[RECORDS PROVIDED Boundary: Start]

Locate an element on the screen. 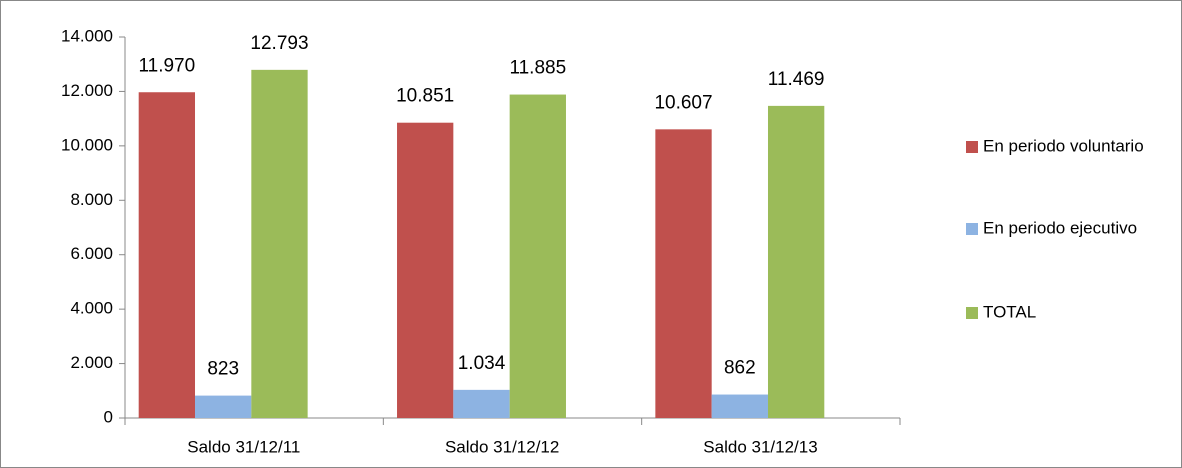  y-tick-label: 6.000 is located at coordinates (92, 254).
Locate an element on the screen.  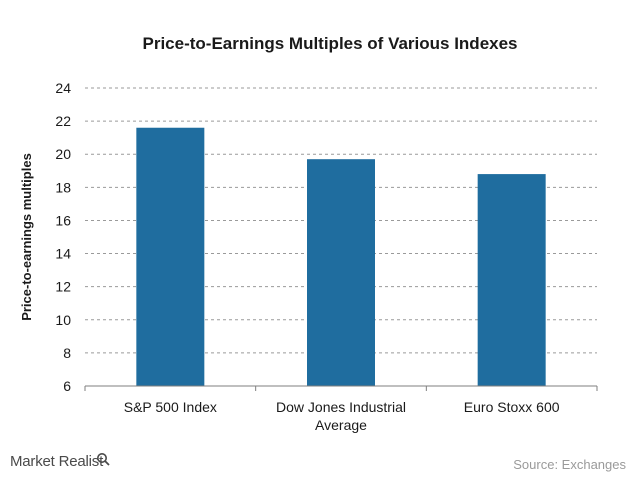
y-tick-label: 14 is located at coordinates (63, 254).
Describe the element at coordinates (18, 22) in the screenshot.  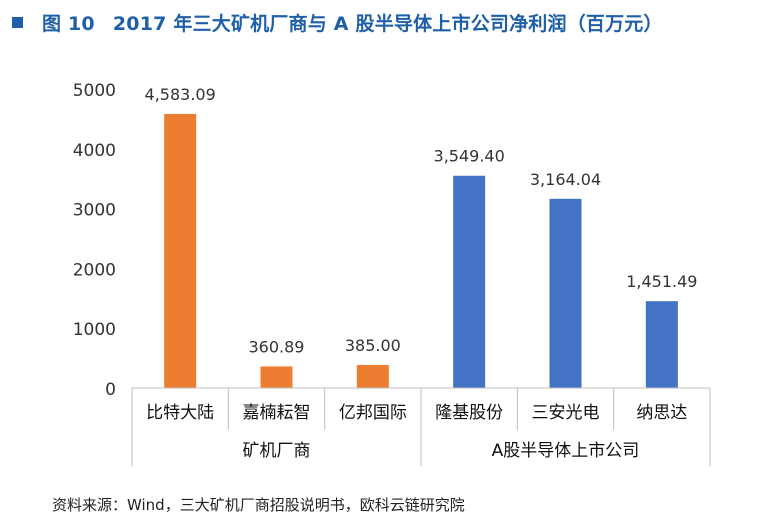
I see `title-bullet-icon` at that location.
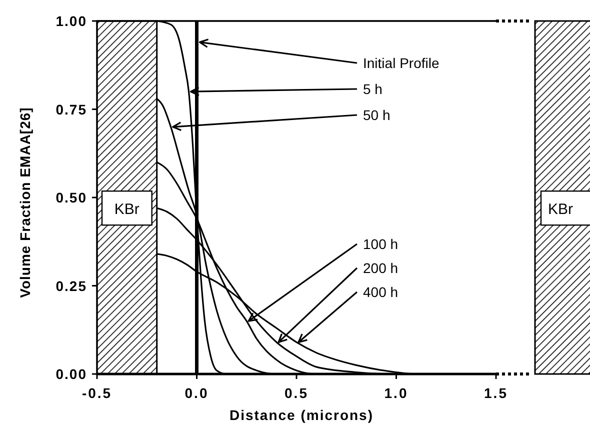 This screenshot has height=427, width=590. What do you see at coordinates (72, 21) in the screenshot?
I see `y-tick-label: 1.00` at bounding box center [72, 21].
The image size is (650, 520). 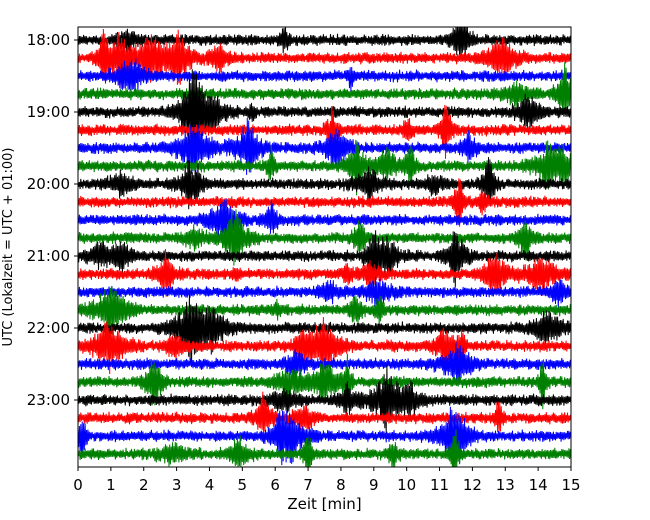 What do you see at coordinates (374, 485) in the screenshot?
I see `x-tick-label: 9` at bounding box center [374, 485].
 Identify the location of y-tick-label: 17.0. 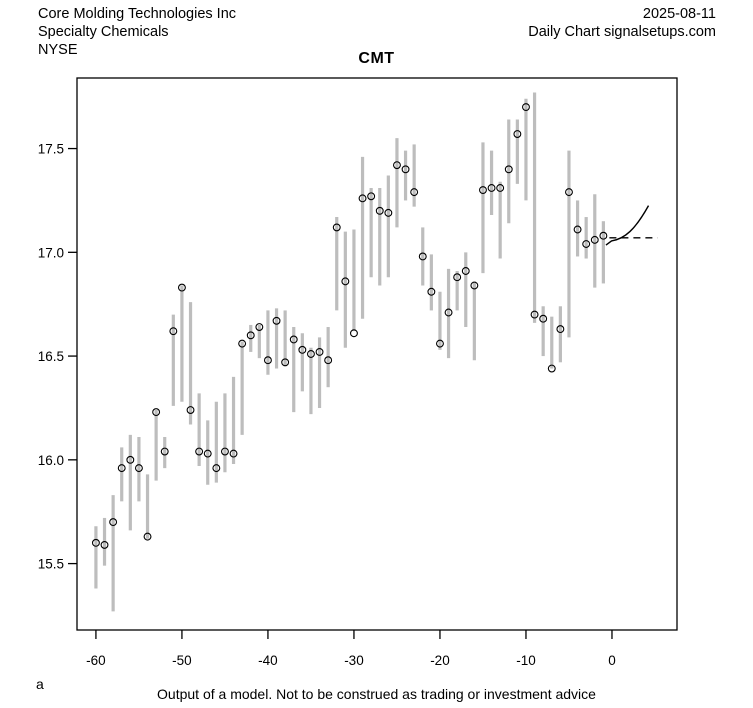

[RECORDS PROVIDED Boundary: End]

* [INSTRUCTIONS TO FOLLOW]:
Return the lines of the records exactly, starting at the line containing "Describe the element" and ending at the line containing "This screenshot has", both of them included. Omit the pictures.

* [RESPONSE]:
Describe the element at coordinates (18, 22) in the screenshot.  
I see `title-bullet-icon` at that location.
 This screenshot has height=427, width=590. What do you see at coordinates (72, 21) in the screenshot?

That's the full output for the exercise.